:: DIRECTIONS ::
Transcribe, word for word, only the lines from the one containing "Click the Input Max Length label" through the end of the material below. Pictures stay out.

:: MATERIAL TO PROCESS ::
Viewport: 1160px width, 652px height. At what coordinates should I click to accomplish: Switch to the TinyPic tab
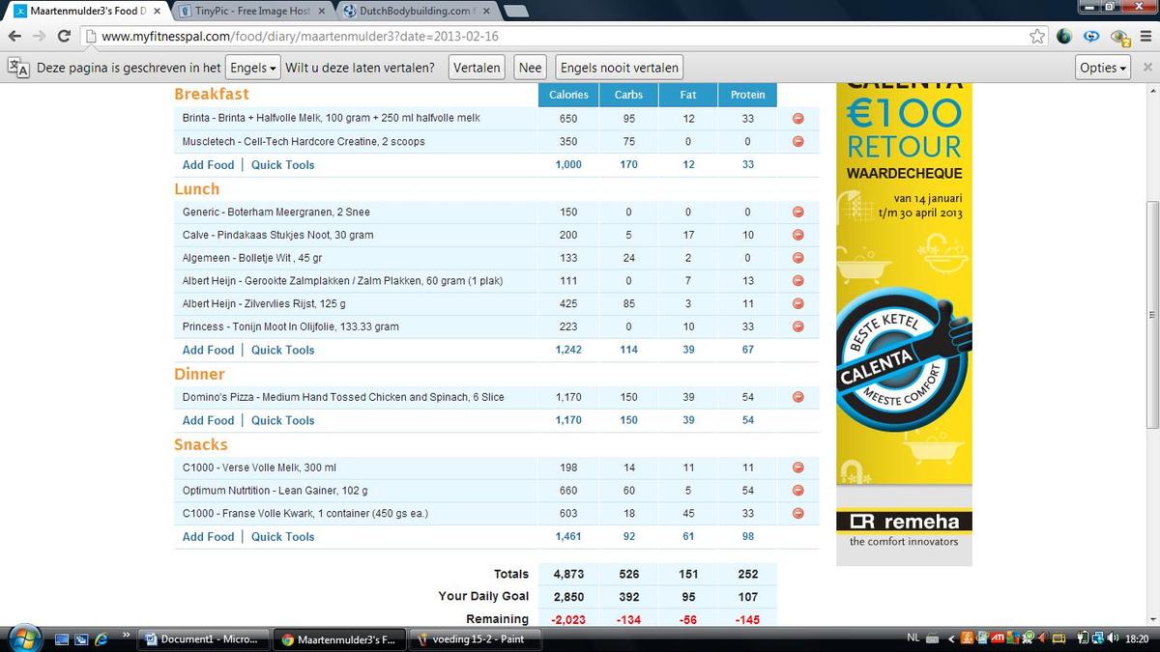(251, 11)
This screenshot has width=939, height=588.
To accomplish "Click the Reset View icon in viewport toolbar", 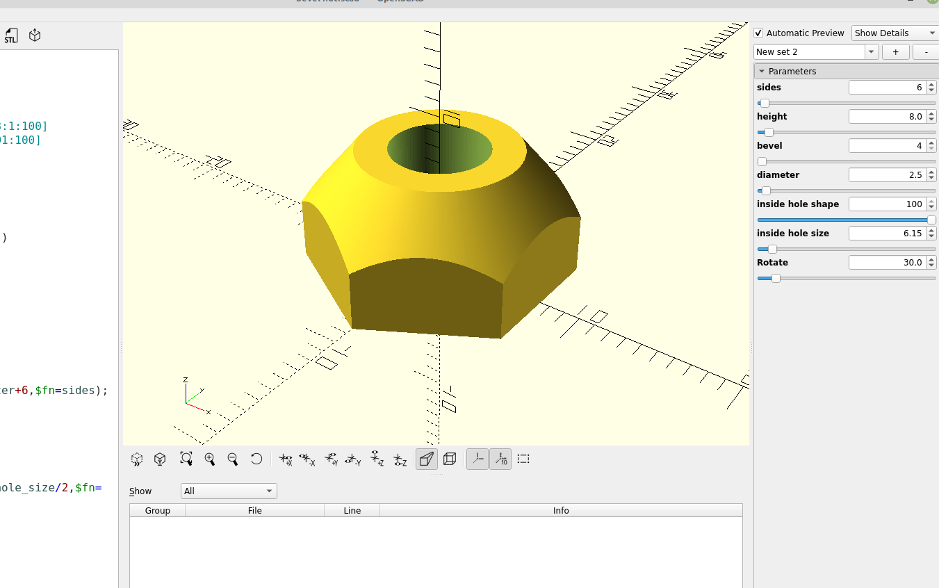I will click(x=256, y=459).
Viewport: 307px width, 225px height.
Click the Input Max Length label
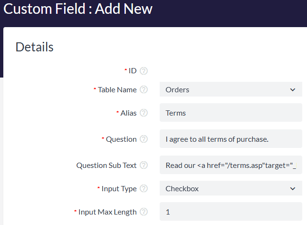(x=107, y=212)
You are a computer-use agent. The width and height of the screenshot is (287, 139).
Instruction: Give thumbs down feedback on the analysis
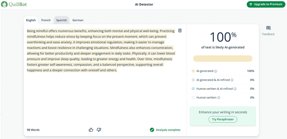tap(99, 130)
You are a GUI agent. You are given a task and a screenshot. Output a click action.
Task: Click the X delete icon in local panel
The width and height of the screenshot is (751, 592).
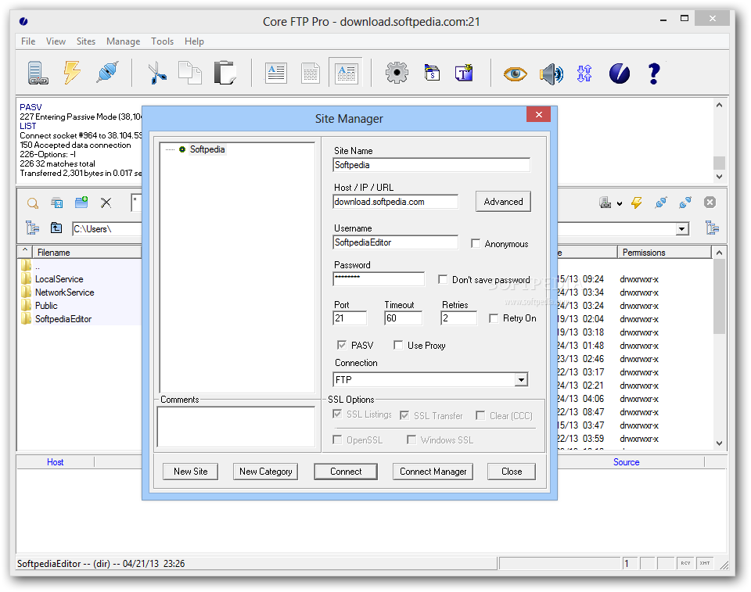[x=106, y=203]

:: OUTPUT BELOW ::
Click the Input Max Length label
(x=107, y=212)
You are a computer-use agent. The width and height of the screenshot is (287, 139).
Instruction: Give thumbs down feedback on the analysis
tap(99, 130)
You are a GUI agent. You are given a task and a screenshot. Output a click action.
Task: Click the X delete icon in local panel
The width and height of the screenshot is (751, 592).
[x=106, y=203]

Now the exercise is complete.